Items from a dataset
------------------------------------
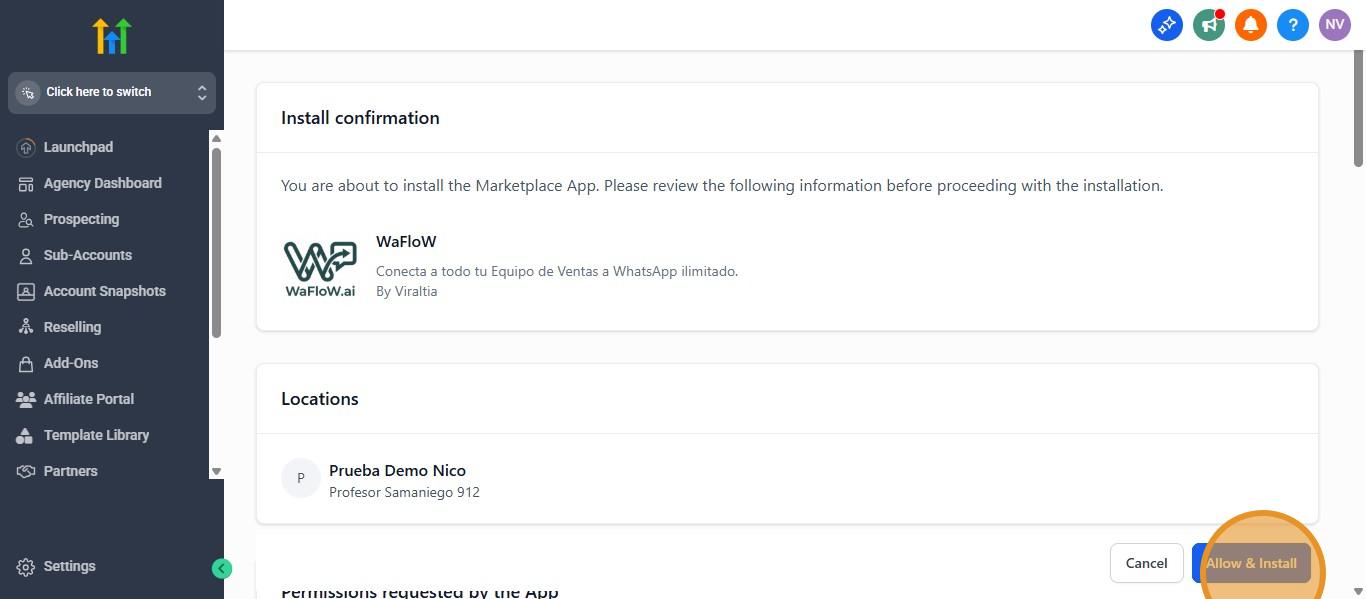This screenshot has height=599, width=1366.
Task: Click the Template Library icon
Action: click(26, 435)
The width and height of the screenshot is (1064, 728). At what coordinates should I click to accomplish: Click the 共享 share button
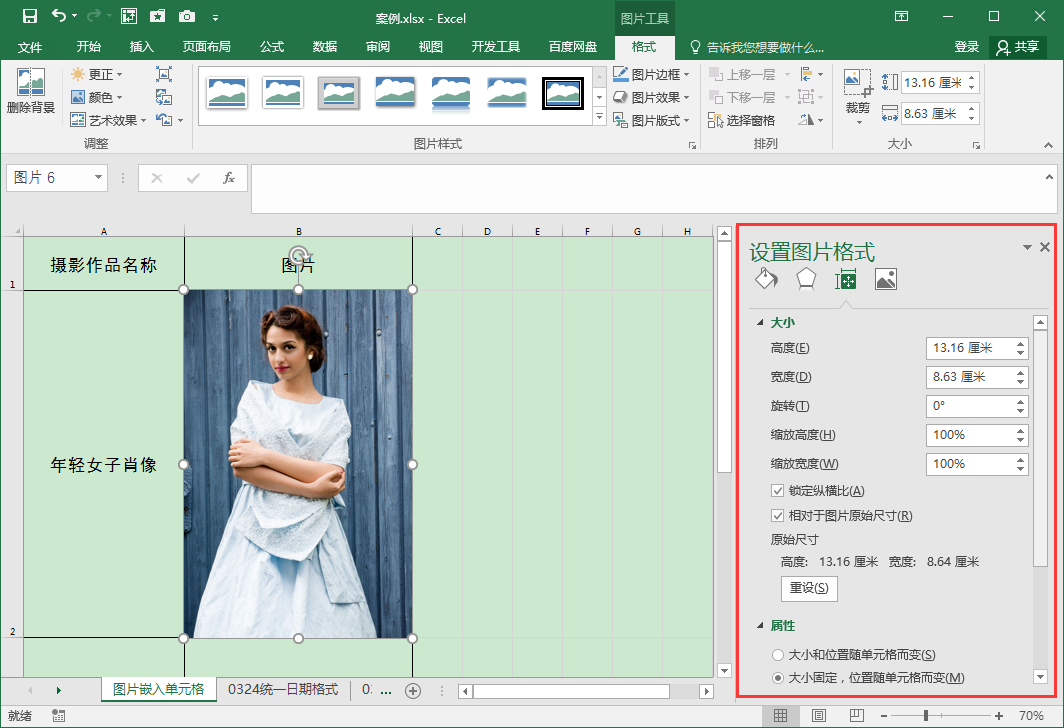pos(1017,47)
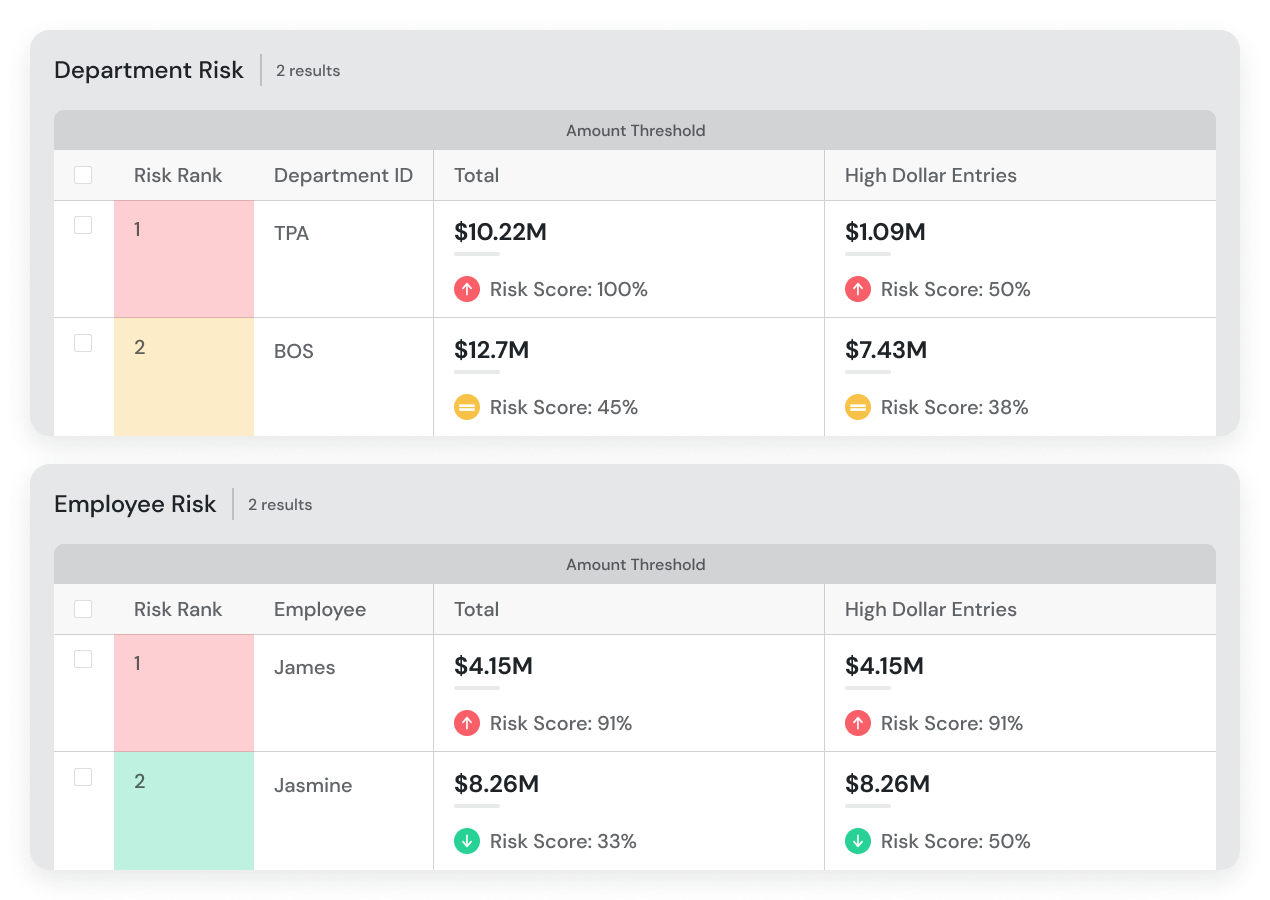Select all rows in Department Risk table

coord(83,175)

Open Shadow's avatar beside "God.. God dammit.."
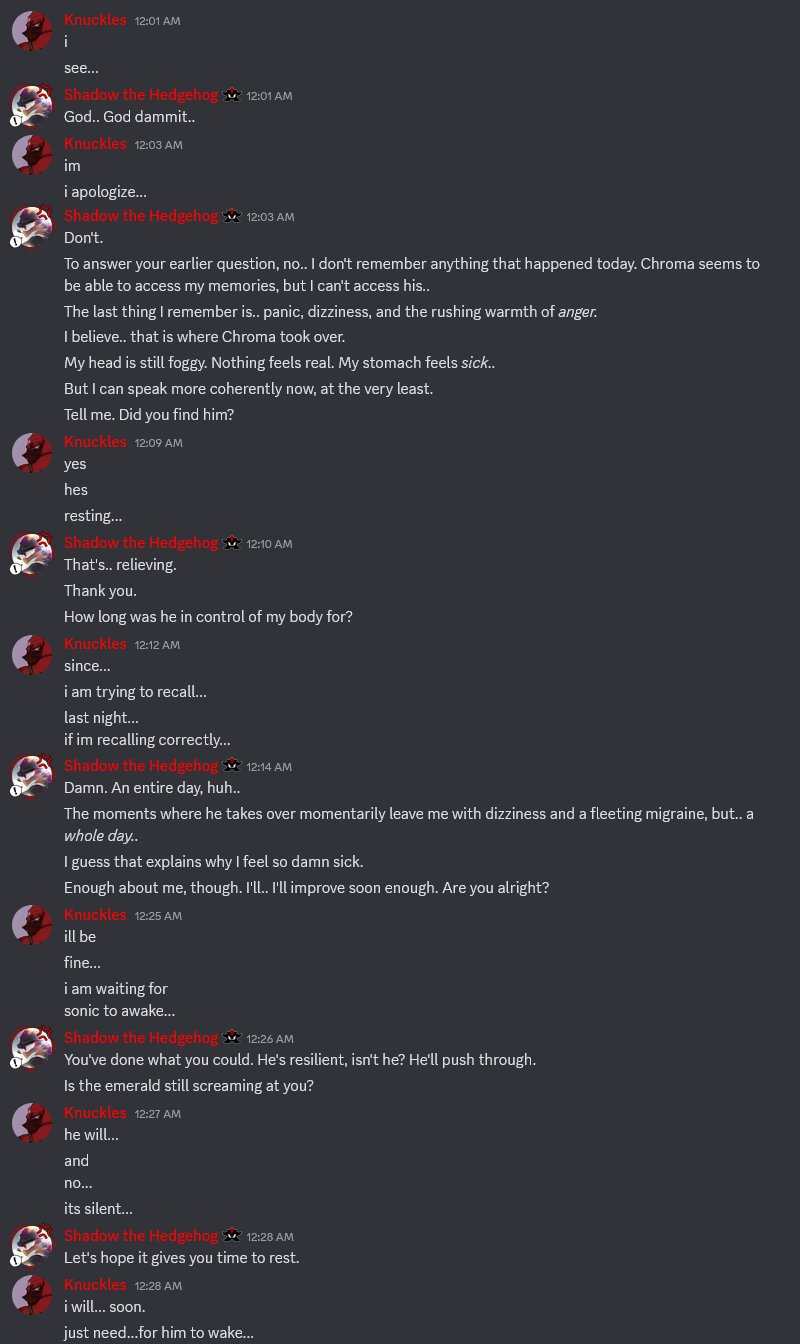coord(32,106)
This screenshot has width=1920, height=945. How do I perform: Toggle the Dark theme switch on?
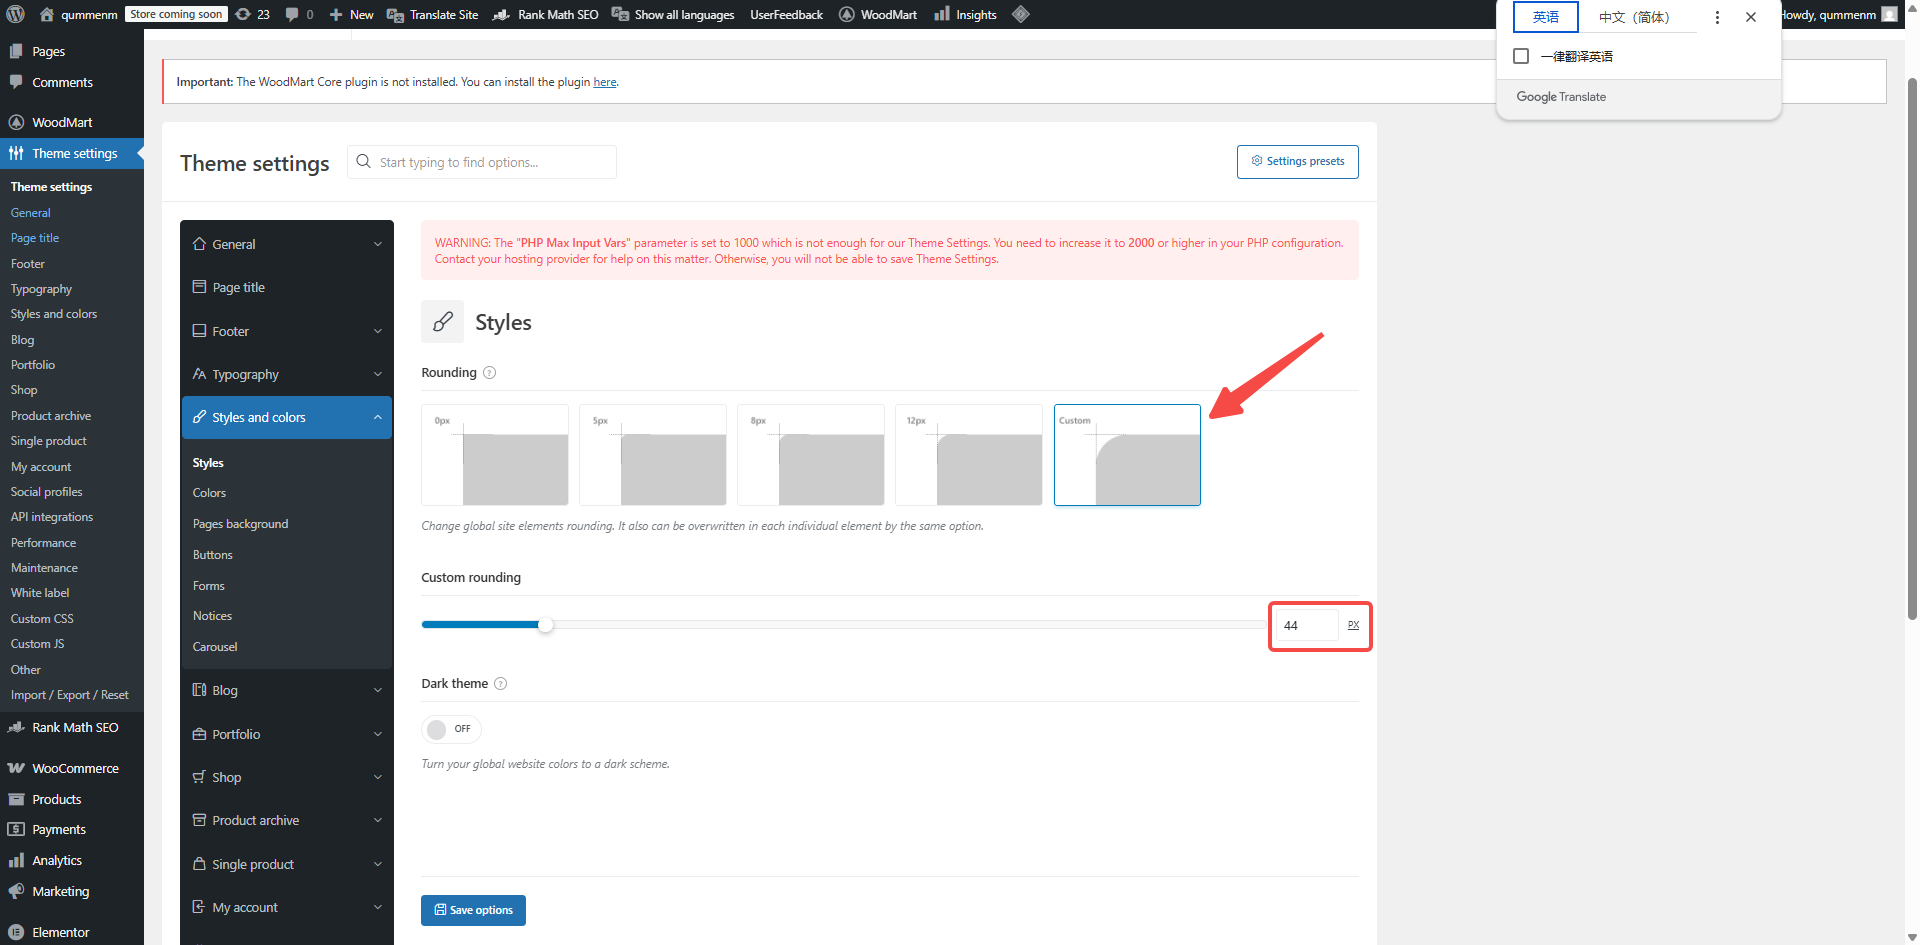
------------------------------------
Directions:
Format the records above as a numbered list, one line per item, skipping blank lines and leaving out the pictures.

Response to this exercise:
1. This screenshot has height=599, width=1366.
2. Task: Click the Template Library icon
3. Action: click(26, 435)
4. The width and height of the screenshot is (1064, 728). At what coordinates should I click to accomplish: Click the 共享 share button
5. pos(1017,47)
6. Select all rows in Department Risk table
7. coord(83,175)
8. Open Shadow's avatar beside "God.. God dammit.."
9. coord(32,106)
10. This screenshot has width=1920, height=945. How do I perform: Toggle the Dark theme switch on?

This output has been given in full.